**WHAT YOU HAVE TO DO**.
Whenever a line below includes the word "agent", copy that line.

**ENTRIES PROVIDED**.
○ ○ ○ ○ ○ ○ ○

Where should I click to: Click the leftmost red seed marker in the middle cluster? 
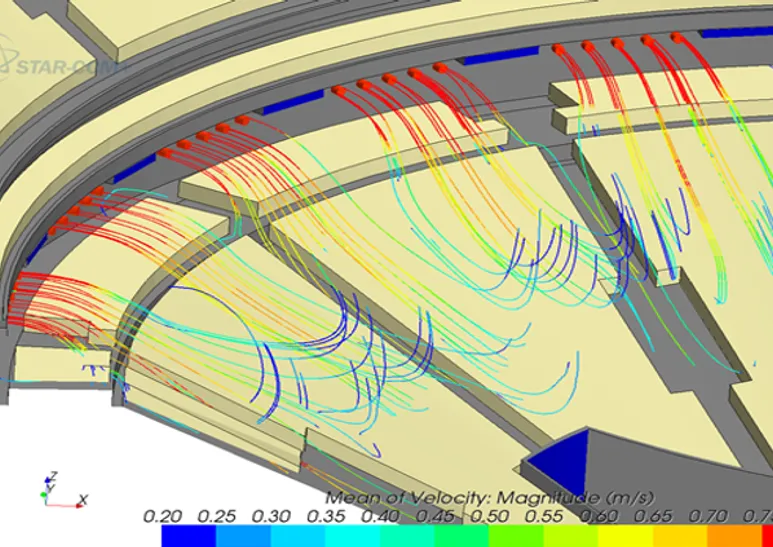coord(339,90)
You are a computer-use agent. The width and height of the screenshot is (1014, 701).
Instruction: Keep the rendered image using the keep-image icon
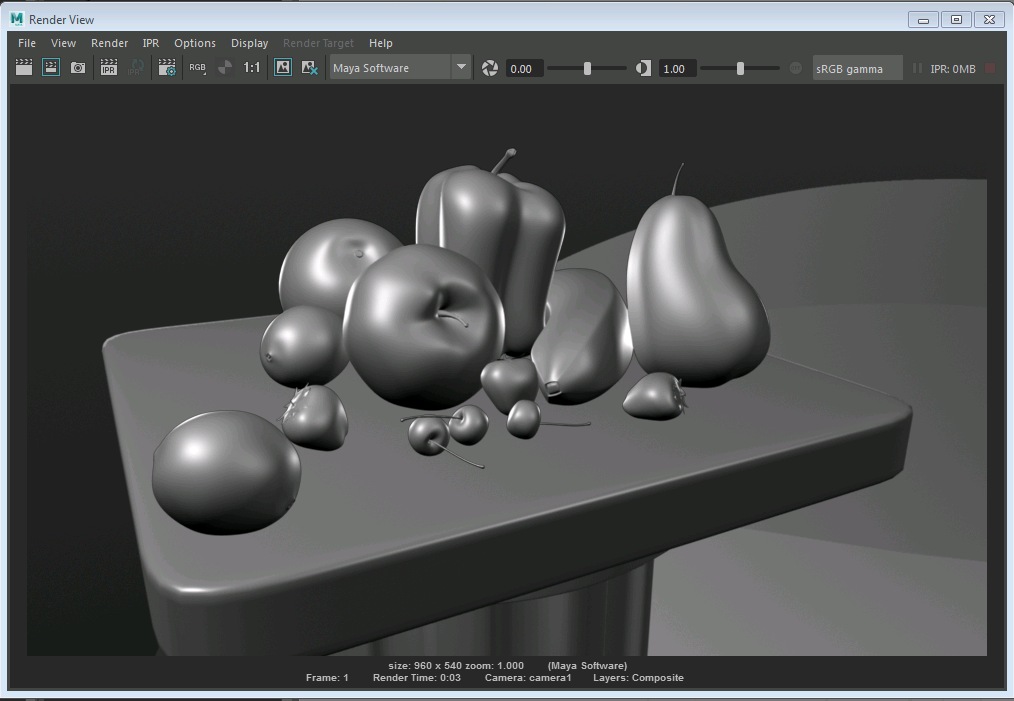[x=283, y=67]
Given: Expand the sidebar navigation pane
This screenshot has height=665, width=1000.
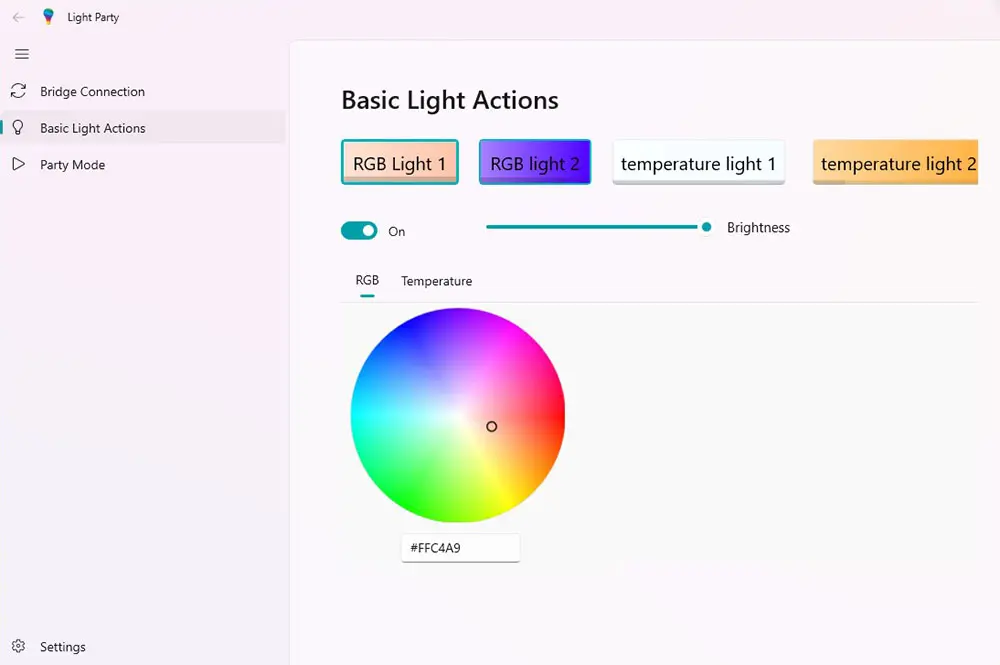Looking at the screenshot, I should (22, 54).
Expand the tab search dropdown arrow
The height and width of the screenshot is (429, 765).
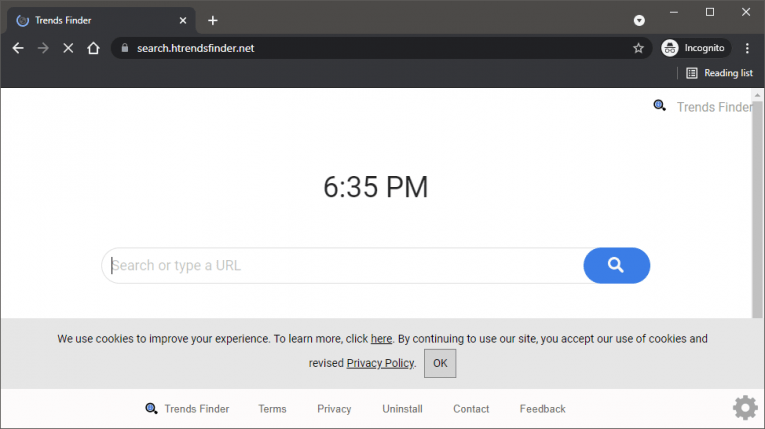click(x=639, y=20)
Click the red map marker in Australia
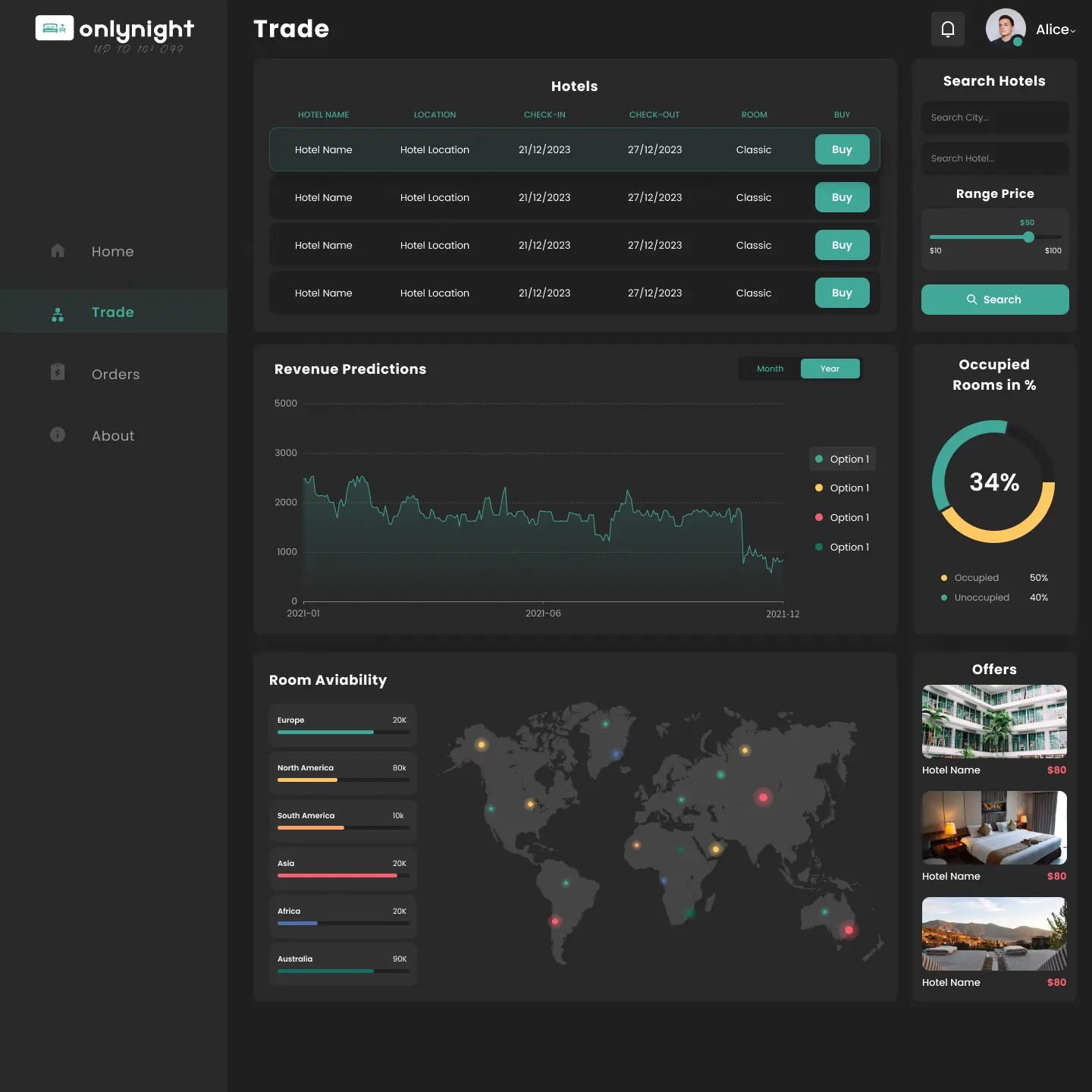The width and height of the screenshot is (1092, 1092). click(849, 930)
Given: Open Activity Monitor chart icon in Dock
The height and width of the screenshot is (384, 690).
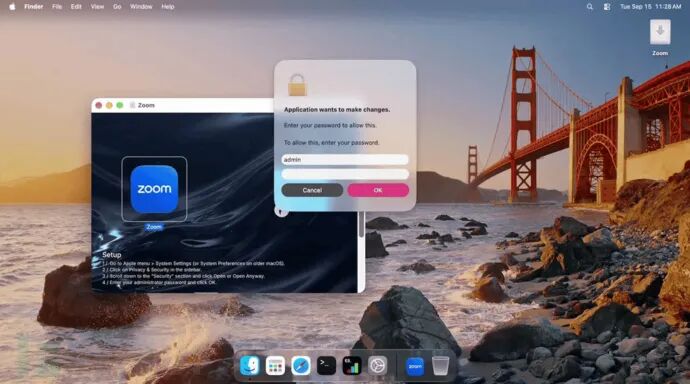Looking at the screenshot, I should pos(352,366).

○ ○ ○ ○ ○ ○ ○

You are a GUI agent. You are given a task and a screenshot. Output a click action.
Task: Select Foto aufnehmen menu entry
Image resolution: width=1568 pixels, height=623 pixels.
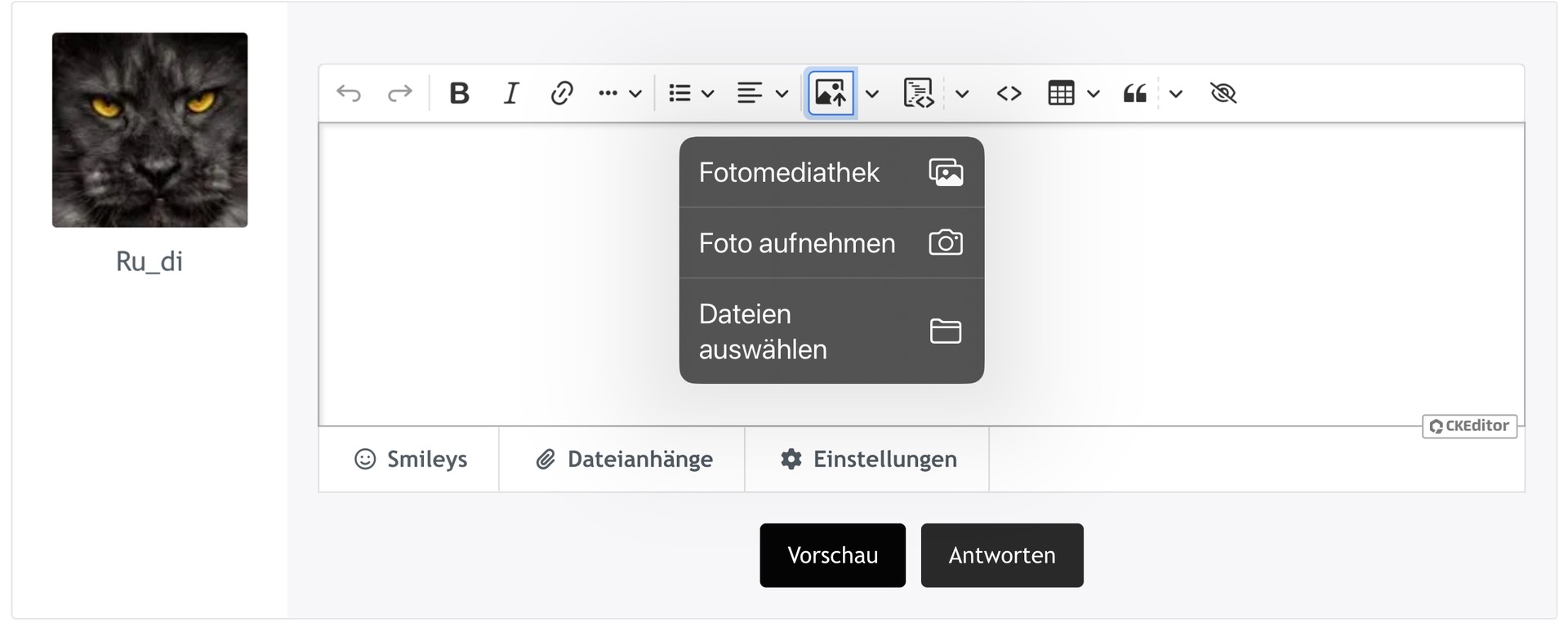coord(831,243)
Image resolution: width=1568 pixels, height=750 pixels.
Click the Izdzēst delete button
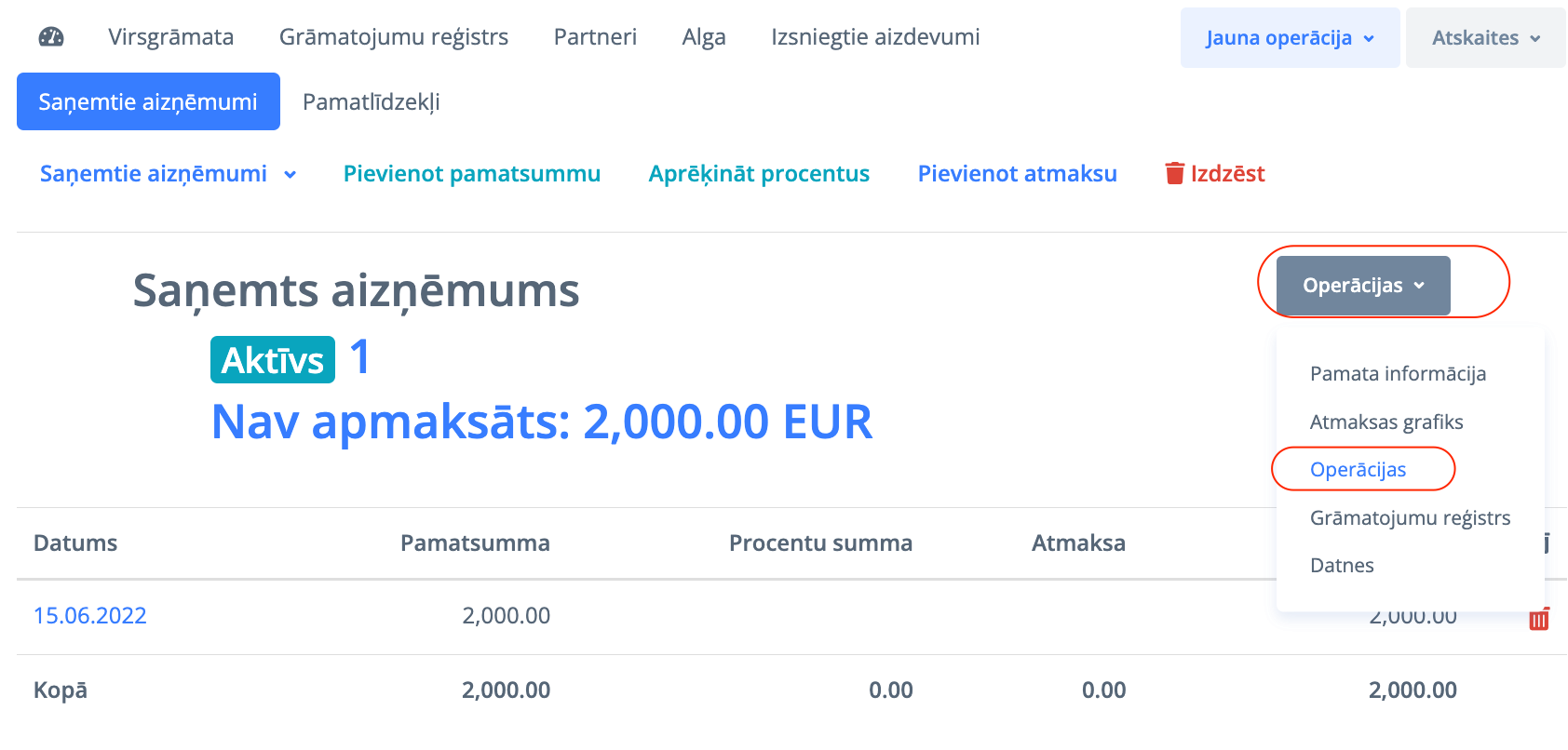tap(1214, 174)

○ ○ ○ ○ ○ ○ ○

**TASK RESPONSE**.
You are a computer-use agent. The width and height of the screenshot is (1014, 701).
You are a GUI agent. You are given a task and a screenshot. Output a click action.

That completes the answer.